• [Record extracts]
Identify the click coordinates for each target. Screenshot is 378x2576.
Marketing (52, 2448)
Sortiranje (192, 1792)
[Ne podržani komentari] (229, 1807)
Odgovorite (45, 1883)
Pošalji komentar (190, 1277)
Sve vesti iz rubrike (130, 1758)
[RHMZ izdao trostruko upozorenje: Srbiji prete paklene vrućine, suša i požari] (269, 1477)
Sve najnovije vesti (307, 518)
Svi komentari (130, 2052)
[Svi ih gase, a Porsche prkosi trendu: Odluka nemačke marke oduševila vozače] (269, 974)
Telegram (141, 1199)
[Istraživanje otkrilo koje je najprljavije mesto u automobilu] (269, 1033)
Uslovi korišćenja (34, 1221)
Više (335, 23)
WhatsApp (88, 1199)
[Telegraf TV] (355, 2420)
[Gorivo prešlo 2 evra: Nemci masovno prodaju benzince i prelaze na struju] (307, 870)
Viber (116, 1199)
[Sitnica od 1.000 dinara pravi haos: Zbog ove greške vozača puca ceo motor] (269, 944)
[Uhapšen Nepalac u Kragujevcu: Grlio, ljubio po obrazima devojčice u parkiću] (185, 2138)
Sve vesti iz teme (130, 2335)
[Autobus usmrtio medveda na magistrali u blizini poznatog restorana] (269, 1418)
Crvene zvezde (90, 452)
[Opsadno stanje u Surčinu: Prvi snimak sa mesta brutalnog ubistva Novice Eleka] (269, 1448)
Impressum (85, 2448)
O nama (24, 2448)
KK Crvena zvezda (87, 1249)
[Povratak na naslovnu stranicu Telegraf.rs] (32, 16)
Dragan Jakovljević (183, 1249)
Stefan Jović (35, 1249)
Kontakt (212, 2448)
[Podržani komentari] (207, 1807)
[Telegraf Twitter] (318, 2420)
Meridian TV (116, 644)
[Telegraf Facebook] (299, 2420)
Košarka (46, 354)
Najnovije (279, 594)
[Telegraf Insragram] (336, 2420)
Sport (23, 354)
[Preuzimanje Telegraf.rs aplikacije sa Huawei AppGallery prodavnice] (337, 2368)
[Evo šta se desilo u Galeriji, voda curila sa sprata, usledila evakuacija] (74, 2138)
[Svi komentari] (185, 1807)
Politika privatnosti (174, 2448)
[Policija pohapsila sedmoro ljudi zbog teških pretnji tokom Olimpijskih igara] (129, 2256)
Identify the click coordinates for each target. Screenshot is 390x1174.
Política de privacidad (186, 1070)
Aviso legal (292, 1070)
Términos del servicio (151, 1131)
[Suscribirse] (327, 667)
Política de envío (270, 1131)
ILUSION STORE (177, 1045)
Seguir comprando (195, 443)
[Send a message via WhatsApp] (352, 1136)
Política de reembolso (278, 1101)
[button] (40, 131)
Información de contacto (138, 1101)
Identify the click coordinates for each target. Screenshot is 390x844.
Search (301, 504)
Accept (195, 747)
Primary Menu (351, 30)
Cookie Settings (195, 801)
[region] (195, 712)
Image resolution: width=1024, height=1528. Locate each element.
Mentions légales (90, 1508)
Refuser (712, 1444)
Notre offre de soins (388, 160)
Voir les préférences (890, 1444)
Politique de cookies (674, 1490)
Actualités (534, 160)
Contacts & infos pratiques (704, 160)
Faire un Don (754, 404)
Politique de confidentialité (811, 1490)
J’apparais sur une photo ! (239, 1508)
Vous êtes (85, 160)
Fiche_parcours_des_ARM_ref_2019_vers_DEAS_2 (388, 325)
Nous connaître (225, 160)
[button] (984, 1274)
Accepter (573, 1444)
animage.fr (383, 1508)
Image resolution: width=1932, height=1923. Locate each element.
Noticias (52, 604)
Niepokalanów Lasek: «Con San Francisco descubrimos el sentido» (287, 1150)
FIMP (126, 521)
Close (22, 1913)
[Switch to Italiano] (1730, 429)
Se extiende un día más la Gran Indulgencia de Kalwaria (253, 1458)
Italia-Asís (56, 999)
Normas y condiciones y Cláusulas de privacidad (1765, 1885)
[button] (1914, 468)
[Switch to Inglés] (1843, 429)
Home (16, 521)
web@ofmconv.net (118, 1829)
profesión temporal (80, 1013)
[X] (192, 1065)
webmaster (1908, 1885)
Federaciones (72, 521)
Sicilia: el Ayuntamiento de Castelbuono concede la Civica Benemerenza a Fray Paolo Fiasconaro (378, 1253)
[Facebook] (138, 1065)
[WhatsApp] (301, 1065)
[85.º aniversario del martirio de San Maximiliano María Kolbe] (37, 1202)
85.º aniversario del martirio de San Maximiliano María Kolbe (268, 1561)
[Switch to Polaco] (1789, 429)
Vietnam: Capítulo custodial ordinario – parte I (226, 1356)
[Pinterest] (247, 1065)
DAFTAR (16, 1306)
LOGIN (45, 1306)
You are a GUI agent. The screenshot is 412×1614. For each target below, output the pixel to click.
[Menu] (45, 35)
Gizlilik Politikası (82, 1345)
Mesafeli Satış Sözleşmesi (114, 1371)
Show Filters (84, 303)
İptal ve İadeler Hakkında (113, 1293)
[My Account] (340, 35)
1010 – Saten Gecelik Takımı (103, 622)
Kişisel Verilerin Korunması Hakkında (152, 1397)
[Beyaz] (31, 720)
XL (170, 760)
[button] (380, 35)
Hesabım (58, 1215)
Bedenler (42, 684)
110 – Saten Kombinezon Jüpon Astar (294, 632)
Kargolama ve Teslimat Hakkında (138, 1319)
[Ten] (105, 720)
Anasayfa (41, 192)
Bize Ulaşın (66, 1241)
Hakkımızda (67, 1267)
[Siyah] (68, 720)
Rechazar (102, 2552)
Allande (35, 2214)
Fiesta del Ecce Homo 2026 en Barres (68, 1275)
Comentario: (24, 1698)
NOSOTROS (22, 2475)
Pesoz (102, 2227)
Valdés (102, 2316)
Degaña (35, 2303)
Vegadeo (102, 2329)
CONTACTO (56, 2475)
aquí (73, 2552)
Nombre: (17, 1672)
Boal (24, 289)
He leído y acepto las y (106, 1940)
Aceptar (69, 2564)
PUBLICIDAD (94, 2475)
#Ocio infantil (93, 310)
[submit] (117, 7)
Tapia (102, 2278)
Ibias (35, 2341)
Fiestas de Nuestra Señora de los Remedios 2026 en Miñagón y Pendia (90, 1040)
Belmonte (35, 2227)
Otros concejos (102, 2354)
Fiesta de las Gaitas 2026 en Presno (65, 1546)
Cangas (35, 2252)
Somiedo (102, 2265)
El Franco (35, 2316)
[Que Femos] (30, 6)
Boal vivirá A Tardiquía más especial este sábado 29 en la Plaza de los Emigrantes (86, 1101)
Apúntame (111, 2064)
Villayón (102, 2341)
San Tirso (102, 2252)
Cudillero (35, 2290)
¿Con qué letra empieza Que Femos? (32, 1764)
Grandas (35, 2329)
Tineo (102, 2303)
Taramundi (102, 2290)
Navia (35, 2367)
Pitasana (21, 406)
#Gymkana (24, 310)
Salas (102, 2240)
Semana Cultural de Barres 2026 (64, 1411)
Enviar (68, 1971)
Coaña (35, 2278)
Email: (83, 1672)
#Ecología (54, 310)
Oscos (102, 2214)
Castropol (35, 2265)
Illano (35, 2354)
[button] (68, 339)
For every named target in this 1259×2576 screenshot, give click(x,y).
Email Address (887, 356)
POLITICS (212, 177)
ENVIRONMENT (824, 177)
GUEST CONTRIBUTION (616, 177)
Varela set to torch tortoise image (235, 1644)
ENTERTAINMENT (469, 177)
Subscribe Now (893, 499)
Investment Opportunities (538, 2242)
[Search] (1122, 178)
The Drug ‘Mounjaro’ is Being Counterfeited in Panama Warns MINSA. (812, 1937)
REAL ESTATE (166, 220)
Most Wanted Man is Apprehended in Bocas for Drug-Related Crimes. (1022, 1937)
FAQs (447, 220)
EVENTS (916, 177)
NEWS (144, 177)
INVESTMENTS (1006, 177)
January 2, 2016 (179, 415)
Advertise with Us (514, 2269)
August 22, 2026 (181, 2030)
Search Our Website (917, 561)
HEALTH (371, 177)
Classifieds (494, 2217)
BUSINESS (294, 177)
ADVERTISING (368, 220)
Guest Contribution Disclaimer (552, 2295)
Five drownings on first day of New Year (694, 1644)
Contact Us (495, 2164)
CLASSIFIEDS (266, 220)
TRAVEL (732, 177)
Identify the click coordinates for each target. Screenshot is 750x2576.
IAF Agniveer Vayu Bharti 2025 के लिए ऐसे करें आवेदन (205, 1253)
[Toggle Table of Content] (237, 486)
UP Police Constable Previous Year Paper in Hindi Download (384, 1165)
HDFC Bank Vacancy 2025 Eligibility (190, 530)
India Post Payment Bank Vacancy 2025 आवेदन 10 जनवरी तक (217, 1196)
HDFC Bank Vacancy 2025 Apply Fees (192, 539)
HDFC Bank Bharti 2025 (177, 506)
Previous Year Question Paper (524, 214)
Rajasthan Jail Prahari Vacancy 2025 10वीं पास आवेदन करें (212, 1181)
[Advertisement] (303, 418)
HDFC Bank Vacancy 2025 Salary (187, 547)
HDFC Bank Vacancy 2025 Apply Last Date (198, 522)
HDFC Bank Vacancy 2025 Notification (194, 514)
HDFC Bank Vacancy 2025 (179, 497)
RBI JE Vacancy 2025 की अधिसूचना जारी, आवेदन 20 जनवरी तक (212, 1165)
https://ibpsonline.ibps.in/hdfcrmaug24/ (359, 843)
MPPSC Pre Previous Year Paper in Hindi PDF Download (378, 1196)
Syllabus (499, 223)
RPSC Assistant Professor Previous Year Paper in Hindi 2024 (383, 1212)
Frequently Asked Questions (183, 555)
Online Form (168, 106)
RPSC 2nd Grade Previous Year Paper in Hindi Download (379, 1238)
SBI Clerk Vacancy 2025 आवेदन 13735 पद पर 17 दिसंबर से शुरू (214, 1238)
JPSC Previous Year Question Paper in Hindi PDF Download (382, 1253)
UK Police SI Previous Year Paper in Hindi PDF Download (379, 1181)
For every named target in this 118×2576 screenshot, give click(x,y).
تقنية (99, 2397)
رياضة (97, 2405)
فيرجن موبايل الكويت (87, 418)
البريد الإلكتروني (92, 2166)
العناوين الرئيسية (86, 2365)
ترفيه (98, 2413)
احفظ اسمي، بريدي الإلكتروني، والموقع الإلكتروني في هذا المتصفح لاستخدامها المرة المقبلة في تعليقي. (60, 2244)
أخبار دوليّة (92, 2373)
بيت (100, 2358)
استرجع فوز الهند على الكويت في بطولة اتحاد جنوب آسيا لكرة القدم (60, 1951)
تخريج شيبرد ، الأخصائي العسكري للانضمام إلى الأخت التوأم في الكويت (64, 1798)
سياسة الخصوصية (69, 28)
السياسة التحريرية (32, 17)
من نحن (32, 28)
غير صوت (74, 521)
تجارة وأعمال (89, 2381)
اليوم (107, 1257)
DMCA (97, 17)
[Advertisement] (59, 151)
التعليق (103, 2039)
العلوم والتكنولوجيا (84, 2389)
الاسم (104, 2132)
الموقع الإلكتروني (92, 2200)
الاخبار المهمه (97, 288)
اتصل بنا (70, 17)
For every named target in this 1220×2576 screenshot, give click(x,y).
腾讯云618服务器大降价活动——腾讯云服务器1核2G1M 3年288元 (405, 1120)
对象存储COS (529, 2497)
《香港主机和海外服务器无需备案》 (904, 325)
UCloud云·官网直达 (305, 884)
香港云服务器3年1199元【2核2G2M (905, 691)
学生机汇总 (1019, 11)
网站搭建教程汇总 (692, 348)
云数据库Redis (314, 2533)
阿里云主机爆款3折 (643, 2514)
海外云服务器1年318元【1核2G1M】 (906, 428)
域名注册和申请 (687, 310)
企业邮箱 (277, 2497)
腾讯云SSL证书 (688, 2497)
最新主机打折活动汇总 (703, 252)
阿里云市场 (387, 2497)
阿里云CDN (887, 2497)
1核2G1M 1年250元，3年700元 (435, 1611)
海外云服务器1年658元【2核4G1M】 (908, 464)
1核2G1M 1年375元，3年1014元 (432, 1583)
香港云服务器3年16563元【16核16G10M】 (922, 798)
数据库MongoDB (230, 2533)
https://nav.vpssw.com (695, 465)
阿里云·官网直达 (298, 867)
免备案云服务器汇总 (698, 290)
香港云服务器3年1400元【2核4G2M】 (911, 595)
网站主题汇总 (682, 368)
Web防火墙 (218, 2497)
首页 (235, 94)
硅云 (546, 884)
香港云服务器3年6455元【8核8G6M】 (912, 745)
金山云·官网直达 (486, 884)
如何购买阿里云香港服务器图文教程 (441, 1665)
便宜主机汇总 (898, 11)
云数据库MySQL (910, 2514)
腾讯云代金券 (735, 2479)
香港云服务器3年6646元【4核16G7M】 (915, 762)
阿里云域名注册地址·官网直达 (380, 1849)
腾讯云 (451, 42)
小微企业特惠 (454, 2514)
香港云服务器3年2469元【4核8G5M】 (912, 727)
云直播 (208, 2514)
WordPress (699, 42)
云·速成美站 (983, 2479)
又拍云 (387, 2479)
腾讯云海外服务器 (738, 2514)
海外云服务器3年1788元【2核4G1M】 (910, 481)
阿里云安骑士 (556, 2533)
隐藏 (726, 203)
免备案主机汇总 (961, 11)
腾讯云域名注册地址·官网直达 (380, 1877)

• [Your assignment] Every line of the listing that holds "Hakkında" should be found and copied.

• [The completed task]
İptal ve İadeler Hakkında (113, 1293)
Kişisel Verilerin Korunması Hakkında (152, 1397)
Kargolama ve Teslimat Hakkında (138, 1319)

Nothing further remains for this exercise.